Patrick Turley and Dr. James B. McDonald, Department of Economics
Data truncation is the source of econometric problems in many economic datasets. Truncation occurs when all observations below or above a certain threshold are systematically removed or are unavailable. For example, campaign contributions below a certain level are not usually publicly available, so any contribution below that level would not be included in the dataset. When such data is used in standard ordinary least squares analysis, the results of the analysis are biased and inconsistent. Many methods have been developed to try to correct for truncation bias with varying degrees of success. In my research, I examined a new estimation method of Quasi-maximum Likelihood using flexible distributions and compared it to a few other existing methods. In past research, similar methods have proven to be more accurate and efficient than many other standard models
The Tobit model was the first to address the concern of truncated data (Amemiya 1973). It did so with maximum likelihood estimation assuming a truncated normal error distribution. Unfortunately, the error in many economic datasets is not normally distributed, leading to bias and inconsistency in Tobit results. In this research, we relaxed the normality assumption and instead assume that the error belongs to a family of distributions, optimizing the likelihood function over the parameters of the model and the distributional parameters. If the distribution of the error is contained in the family of distributions imposed on the model, then this estimator will be unbiased and consistent. Other methods have also been developed that drop the distributional assumption altogether using semiparametric methods or kernel estimators (Cosslett 2004, Lewbel and Linton 2002, Lee 1998). In addition to examining the merits of quasi-maximum likelihood methods in truncated models, we will compared these methods to several existing ones.

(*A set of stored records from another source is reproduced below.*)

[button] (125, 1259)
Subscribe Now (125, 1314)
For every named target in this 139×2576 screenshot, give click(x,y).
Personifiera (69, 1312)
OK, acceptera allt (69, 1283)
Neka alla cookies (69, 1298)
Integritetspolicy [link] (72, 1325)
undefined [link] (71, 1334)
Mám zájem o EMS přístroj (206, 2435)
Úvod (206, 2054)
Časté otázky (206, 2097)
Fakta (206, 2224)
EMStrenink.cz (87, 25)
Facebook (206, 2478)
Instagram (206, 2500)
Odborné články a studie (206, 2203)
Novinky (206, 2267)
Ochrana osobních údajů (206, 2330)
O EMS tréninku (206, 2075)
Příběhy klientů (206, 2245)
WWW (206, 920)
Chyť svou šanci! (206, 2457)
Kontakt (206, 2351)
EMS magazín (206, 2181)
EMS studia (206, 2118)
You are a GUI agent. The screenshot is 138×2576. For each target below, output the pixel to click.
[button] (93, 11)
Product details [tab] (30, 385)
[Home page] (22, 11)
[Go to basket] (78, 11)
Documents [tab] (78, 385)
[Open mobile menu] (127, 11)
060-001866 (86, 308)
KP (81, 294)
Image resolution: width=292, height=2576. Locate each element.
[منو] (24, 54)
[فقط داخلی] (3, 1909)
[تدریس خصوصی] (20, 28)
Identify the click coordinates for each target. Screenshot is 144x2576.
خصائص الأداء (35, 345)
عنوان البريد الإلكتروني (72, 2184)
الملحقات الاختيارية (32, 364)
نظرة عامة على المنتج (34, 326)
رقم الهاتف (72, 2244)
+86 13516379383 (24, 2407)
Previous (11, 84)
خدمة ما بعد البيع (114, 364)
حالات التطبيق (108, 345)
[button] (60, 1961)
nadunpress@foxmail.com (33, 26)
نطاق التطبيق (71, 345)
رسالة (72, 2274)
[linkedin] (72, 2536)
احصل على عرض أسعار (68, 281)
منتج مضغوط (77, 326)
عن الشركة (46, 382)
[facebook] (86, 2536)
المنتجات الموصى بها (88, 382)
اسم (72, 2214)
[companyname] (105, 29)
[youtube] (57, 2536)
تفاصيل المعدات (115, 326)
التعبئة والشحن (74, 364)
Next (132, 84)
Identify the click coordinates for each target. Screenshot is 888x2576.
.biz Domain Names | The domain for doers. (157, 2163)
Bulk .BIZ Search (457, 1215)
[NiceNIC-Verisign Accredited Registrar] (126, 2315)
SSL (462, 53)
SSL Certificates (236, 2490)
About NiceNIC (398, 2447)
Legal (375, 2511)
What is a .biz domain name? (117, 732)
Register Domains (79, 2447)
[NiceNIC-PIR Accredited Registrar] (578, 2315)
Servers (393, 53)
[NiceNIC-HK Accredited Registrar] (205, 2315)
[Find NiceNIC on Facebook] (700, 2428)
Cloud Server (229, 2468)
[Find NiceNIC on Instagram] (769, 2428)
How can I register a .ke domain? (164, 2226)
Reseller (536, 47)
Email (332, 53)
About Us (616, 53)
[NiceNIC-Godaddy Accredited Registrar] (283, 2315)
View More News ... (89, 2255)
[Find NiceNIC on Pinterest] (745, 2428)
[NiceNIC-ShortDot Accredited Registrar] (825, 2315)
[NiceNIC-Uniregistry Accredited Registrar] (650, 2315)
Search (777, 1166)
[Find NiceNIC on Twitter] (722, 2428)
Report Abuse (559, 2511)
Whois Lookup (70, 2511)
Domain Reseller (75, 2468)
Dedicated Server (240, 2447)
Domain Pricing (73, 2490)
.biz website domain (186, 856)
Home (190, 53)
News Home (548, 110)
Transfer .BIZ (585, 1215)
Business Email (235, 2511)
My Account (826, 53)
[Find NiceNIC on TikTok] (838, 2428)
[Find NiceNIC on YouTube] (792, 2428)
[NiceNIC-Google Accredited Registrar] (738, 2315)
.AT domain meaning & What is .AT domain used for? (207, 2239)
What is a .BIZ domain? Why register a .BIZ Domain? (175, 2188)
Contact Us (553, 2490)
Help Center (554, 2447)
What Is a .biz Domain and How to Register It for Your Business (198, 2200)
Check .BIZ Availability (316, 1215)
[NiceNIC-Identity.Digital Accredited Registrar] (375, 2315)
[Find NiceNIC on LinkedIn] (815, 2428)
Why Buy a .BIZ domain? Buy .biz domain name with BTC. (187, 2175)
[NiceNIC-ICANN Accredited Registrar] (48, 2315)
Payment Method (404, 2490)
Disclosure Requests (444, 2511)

In conducting this research, I analyzed these various distributions and methods by using Monte Carlo simulations and through analysis of empirical data. For the Monte Carlo simulations, I wrote programs that create data with known characteristics and test the accuracy of estimation methods of the tested methods by comparing the known parameters with the estimated ones. In this analysis, Quasi-maximum Likelihood Estimators tended to outperform the nonparametric estimators examined. The one exception was the Cosslett estimator, which performed comparably.
For the empirical analysis, I used data from the current population survey to compare the annual returns to education for those in the tenth to fiftieth percentile relative to those in the fiftieth to ninetieth percentile. Quasi-maximum Likelihood methods generated the result that lower income individuals receive returns to their annual salary of around 18% per year of study compared to about 10% for higher income individuals. The Cosslett estimator, however, produced the result that the lower income individuals receive only around 1% relative to around 2% for high income individuals. Thus, the result of this empirical example are ambiguous both in the magnitude of the effect and the size relative to high or low income individuals. Several problems have since been identified with the analysis, and those are being corrected currently.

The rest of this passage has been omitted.